Having slapped down one of the most pugnacious Brexiteers, Barwell’s comments are being enthusiastically retweeted by Remainers. And that’s a bit rich, because it wasn’t just the DUP and ERG who voted down the May deal, was it?
The reason why we don’t have the previous Prime Minister’s softer Brexit is because the Remain parties made common cause with the hardcore Leavers to kill it. Obviously, the members of this unholy alliance had conflicting objectives: the Leavers were hoping for a harder Brexit while the Remainers thought they could kill off Brexit altogether.
It was the hardline Leavers who got (most of) what they wanted, but the Remainers are equally responsible for the outcome. Indeed, their culpability is the greater because their goal — overturning the result of a referendum — was undemocratic, while what the ERG’s aim was a just an interpretation of what had been voted for.

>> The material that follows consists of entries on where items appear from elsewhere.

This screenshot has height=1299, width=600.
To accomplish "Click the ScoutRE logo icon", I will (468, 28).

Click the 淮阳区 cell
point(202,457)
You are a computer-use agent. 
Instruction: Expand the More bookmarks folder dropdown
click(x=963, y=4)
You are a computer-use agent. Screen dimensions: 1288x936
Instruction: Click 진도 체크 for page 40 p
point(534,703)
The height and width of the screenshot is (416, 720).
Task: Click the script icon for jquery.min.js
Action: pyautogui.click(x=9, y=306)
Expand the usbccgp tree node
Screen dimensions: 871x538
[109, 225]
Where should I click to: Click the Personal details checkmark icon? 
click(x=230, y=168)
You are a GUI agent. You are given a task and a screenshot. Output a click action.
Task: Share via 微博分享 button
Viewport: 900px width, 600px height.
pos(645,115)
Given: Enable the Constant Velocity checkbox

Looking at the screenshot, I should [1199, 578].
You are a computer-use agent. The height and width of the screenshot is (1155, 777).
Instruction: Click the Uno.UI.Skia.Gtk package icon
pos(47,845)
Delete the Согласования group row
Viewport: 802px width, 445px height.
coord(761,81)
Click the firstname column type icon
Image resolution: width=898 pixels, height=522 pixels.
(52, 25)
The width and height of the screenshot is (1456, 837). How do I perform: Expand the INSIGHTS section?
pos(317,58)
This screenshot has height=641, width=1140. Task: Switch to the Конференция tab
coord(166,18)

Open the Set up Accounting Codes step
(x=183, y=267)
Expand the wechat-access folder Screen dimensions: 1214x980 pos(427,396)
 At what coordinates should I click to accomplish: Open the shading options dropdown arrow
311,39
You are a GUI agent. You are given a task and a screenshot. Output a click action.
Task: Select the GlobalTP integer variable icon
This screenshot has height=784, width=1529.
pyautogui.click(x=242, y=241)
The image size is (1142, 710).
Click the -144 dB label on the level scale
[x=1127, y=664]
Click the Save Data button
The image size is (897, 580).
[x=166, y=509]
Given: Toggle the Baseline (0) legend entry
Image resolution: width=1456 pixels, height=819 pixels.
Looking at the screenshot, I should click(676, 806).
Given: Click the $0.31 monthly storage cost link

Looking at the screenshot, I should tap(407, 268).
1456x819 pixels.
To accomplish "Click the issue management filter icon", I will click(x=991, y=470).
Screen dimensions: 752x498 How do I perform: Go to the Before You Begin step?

It’s worth remembering that there was an even softer version of Brexit available — Britain leaving the EU, but remaining within EFTA and EEA. Theresa May continues to get the blame for rejecting that option, but she only did so because it would have meant accepting free movement of labour. In other words, Britain would not have been able to take back control of its immigration policy. May rightly judged that this was a red line she could not cross.
But let’s not forget who insisted on free movement: the EU itself. Never mind that the UK only wanted to control its borders not shut them — and would have continued to employ a large chunk of the EU’s jobless masses. But instead of reaching a sensible compromise to achieve the closest possible relationship with post-Brexit Britain, the EU insisted on ideological purity. The vaccine fiasco isn’t the only example of where federalist monomania gets you.
As very recent history, Theresa May’s premiership has been judged harshly. In the longer term though, I believe that posterity’s verdict will be more generous. Though she undoubtedly made mistakes, the bigger picture is that she always tried to do the most reasonable thing that circumstances allowed, but was undone by unreasonable actors on every side.